◆ TO-DO LIST:
a. From the alternative fuels testing facilities page, set down the passage from "Alternative fuels testing" up to and including "and HEFA fuels.".
b. According to the alternative fuels testing facilities page, how many burner rigs are available, and of what type?
c. Extend the page on alternative fuels testing facilities, picking up right after its final line.

◆ SOURCE PASSAGE:
Alternative fuels testing facilities

Facilities overview

As aircraft operators and manufacturers search for sustainable, safe and cost-effective alternative fuels, they enlist NRC’s help to de-risk product design and development for engines, materials, components and fuel systems.

To assess how alternative fuels will affect these types of products in real-world situations, clients rely on quality data from NRC’s state-of-the-art facilities. Beyond conventional aviation fuels, NRC has performed engine qualification tests on gas turbine engines such as the GE F404, RR/Allison T56 and GE CF-700 using fully and semi-synthetic FT and HEFA fuels.

Detailed offerings

Materials compatibility testing

Metallic materials

  • Metallic materials compatibility test: methods include ASTM D4044, microstructural and visual evaluation, corrosion

Non-metallic materials

(e.g., coatings, films, sealants, O-rings, adhesives, etc.)

  • Long-term fuel soaking, various temperatures: methods include oven-controlled environment and temperature
  • Peel strength: method SAE AS5127/1
  • Hardness, shore A, M and Pencil: method ASTM D2240, D3363
  • Tape adhesion: methods ASTM D3363, D3359
  • Tensile strength, elongation: method ASTM D412
  • Volume swell: method ASTM D471
  • Compression set: method ASTM D359
  • Lap shear: method ASTM D1002
  • Interlaminar shear: method ASTM D6272

Burner rig and material/coating analysis

Quantity of burner rigs: 2 Becon high-velocity rigs
Maximum gas temperature: 1600 oC (approximately 2900 oF)

◆ DATA:
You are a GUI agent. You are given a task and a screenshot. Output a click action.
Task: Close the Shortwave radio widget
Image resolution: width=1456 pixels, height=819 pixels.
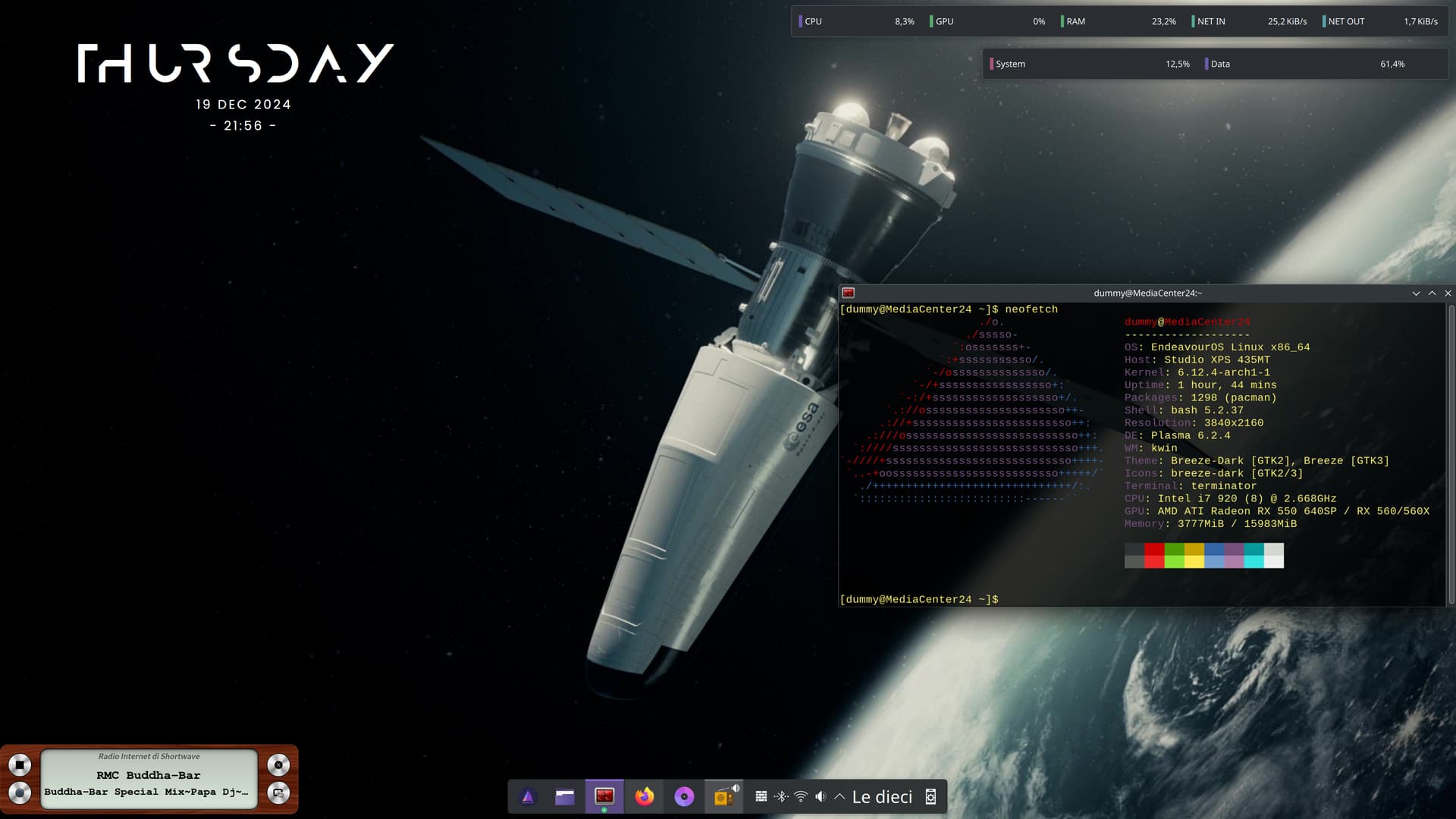coord(278,765)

◆ THE RESPONSES:
a.
Alternative fuels testing facilities

Facilities overview

As aircraft operators and manufacturers search for sustainable, safe and cost-effective alternative fuels, they enlist NRC’s help to de-risk product design and development for engines, materials, components and fuel systems.

To assess how alternative fuels will affect these types of products in real-world situations, clients rely on quality data from NRC’s state-of-the-art facilities. Beyond conventional aviation fuels, NRC has performed engine qualification tests on gas turbine engines such as the GE F404, RR/Allison T56 and GE CF-700 using fully and semi-synthetic FT and HEFA fuels.

b. Two Becon high-velocity rigs.

c.
Maximum gas velocity: Mach 0.8
Fuel types: standard jet fuels and marine diesel fuel
Testing capabilities:

  • Cyclic oxidation, hot corrosion, hot erosion
  • High-velocity cooling available for both external and internal cooling
  • Controlled amounts of contaminants can be added to the fuel or combustion air for hot erosion investigations
  • Controlled amounts of solid particles can be added to the combustion gases for high-temperature erosion studies

High-pressure spray rig testing

Maximum pressure: 4.5 kg/s air delivery @ 20 bar (approximately 10 lb/s @ 300 psia)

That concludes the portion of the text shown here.